■ Goal of the exercise ■
When you reach the line that contains "Viewport: 822px width, 669px height." in the data below, start reproducing lines exactly, and stop after the line that contains "Viewport: 800px width, 667px height.".

----

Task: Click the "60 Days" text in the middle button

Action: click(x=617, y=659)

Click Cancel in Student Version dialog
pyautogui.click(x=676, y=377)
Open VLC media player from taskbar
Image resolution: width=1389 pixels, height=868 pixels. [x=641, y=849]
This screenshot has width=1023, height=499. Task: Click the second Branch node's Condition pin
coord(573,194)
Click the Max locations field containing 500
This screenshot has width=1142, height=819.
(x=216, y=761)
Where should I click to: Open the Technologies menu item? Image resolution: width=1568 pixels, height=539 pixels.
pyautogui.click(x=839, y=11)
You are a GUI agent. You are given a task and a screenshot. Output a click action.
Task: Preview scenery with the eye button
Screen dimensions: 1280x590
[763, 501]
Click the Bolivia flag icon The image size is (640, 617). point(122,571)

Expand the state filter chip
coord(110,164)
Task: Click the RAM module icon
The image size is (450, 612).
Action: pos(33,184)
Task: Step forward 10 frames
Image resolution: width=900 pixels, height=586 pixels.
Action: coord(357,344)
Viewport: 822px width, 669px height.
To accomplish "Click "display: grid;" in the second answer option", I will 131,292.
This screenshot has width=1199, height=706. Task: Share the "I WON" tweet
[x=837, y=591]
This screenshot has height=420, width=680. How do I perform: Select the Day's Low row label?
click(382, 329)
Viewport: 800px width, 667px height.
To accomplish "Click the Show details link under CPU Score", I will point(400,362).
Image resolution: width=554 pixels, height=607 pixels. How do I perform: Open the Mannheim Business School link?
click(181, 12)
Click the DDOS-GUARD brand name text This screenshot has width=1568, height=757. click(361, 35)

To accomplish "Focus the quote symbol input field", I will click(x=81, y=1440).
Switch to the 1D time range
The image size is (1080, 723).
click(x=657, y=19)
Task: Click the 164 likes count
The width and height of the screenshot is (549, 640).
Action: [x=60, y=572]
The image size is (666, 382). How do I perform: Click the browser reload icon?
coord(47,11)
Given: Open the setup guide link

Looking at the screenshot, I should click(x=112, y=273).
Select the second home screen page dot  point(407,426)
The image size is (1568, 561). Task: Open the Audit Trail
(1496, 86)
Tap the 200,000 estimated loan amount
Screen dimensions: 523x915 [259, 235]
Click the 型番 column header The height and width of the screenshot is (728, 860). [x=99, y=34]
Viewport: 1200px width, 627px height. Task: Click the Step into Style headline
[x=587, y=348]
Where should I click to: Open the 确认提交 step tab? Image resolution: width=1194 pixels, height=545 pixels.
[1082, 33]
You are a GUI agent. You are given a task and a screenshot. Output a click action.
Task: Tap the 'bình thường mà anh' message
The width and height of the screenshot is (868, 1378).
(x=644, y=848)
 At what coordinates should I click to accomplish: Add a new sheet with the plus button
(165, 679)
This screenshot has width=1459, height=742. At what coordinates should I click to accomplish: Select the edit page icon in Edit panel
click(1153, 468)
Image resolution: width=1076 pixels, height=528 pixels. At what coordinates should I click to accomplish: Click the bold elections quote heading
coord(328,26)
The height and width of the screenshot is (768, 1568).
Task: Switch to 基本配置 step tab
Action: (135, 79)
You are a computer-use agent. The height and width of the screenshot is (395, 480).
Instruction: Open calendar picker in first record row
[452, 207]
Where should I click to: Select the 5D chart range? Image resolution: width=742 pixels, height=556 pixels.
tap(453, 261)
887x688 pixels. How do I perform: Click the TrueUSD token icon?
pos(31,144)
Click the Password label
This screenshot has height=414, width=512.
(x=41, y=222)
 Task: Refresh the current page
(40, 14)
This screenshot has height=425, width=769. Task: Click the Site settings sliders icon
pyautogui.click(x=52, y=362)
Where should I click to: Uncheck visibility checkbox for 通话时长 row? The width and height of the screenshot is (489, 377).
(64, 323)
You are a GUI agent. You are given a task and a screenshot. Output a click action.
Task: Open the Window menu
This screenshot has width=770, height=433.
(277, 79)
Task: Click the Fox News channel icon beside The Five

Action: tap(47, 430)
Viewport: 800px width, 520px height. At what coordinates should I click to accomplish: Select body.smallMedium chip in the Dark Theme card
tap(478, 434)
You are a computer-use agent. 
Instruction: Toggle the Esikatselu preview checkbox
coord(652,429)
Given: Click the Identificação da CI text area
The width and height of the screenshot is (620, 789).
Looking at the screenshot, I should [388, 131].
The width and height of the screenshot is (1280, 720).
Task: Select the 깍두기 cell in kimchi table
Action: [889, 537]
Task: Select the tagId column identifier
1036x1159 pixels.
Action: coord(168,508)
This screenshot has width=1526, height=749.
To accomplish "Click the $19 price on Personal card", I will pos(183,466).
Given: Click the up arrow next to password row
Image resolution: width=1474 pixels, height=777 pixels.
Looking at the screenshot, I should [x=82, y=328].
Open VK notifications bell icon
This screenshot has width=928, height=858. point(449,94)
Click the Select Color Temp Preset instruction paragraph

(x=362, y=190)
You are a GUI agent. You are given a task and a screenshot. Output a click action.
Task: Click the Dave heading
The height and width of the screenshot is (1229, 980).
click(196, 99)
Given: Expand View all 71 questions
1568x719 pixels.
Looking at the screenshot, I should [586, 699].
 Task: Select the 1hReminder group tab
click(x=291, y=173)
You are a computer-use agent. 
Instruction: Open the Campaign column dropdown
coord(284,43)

----

■ Response box ■
Viewport: 822px width, 669px height.
To accomplish "Click "display: grid;" in the second answer option", I will 131,292.
This screenshot has width=1199, height=706. Task: Share the "I WON" tweet
[x=837, y=591]
This screenshot has height=420, width=680. How do I perform: Select the Day's Low row label?
click(382, 329)
Viewport: 800px width, 667px height.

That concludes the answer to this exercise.